同校出身で、今春、定年退職する平塚正明校長(60)は「校歌をこの場所で歌い、涙が出てきた。選手は最後まで粘って立派だった。素晴らしい後輩たちだ」と感動していた。
初出場の大先輩ら
遺影抱いてエール
○…上野丘が、前身の「大分中学」時代の1948年に甲子園に初出場した際の主将、大塚賢治さん(78)=福井県=は、当時の一塁手で2月13日に亡くなった奥川徳二郎さん=千葉県=の遺影を抱いて応援した。
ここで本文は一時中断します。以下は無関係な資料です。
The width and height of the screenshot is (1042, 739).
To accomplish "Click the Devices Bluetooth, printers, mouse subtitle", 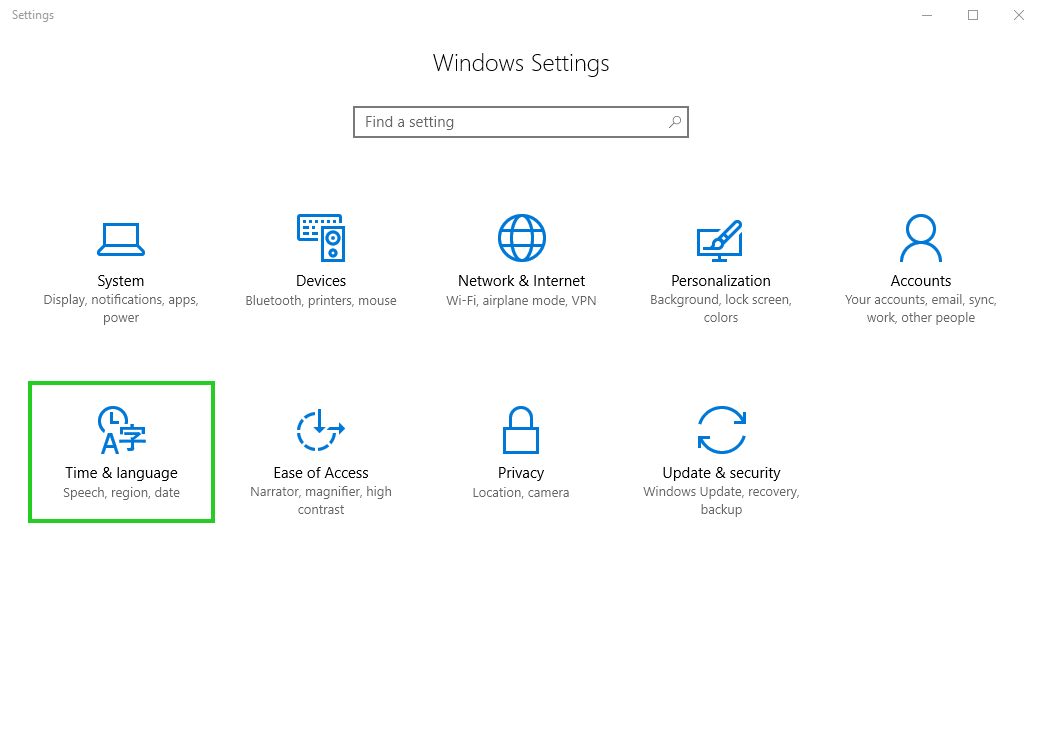I will coord(320,300).
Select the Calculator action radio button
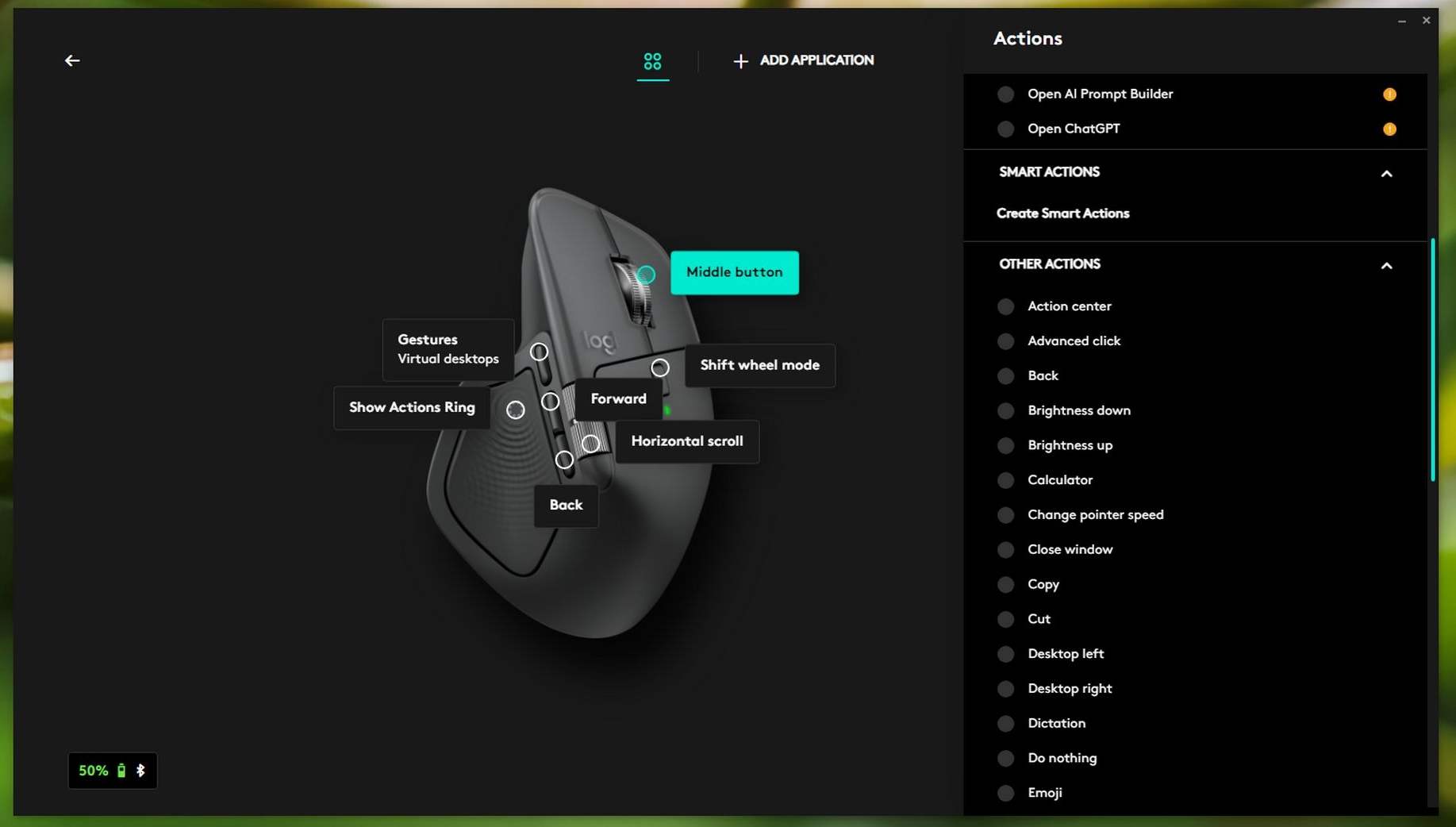1456x827 pixels. [1005, 480]
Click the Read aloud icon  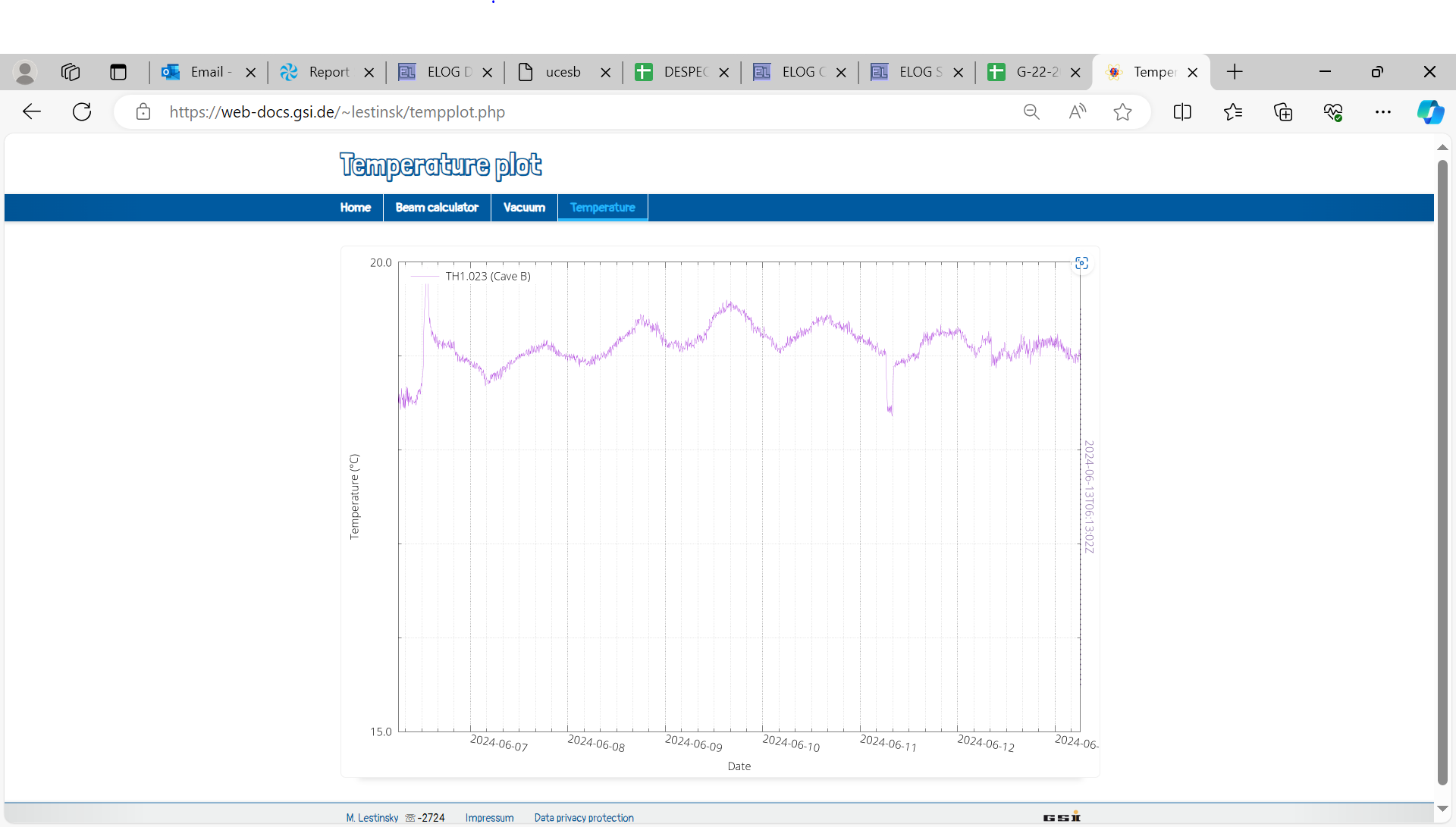click(x=1077, y=112)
21世紀枠での出場が決まってから、奥川さんは母校の活躍を見るのを心待ちにしていた。そんな思いを受け止めた大塚さんは、当時のチームメートと一緒にアルプス席に座り「後輩たちが見えるか」と遺影をグラウンドに向けた。大塚さんは「奥川君はきっと喜んでくれたことでしょう」と話した。
最後の応援団員
「後輩たちに感謝」
○…1992年に同校応援団が廃部になったときの団員だった造士宏明さん(35)=会社員・栃木県=は、当時の団服を着てアルプス席に立った。
何度も補正され、代々、受け継がれていた服。最後の団員として大分市内の実家に大切に保管していた。
「甲子園での応援は高校時代に果たせなかった夢。後輩に感謝したい」。腹の底から大きな声を出して応援した。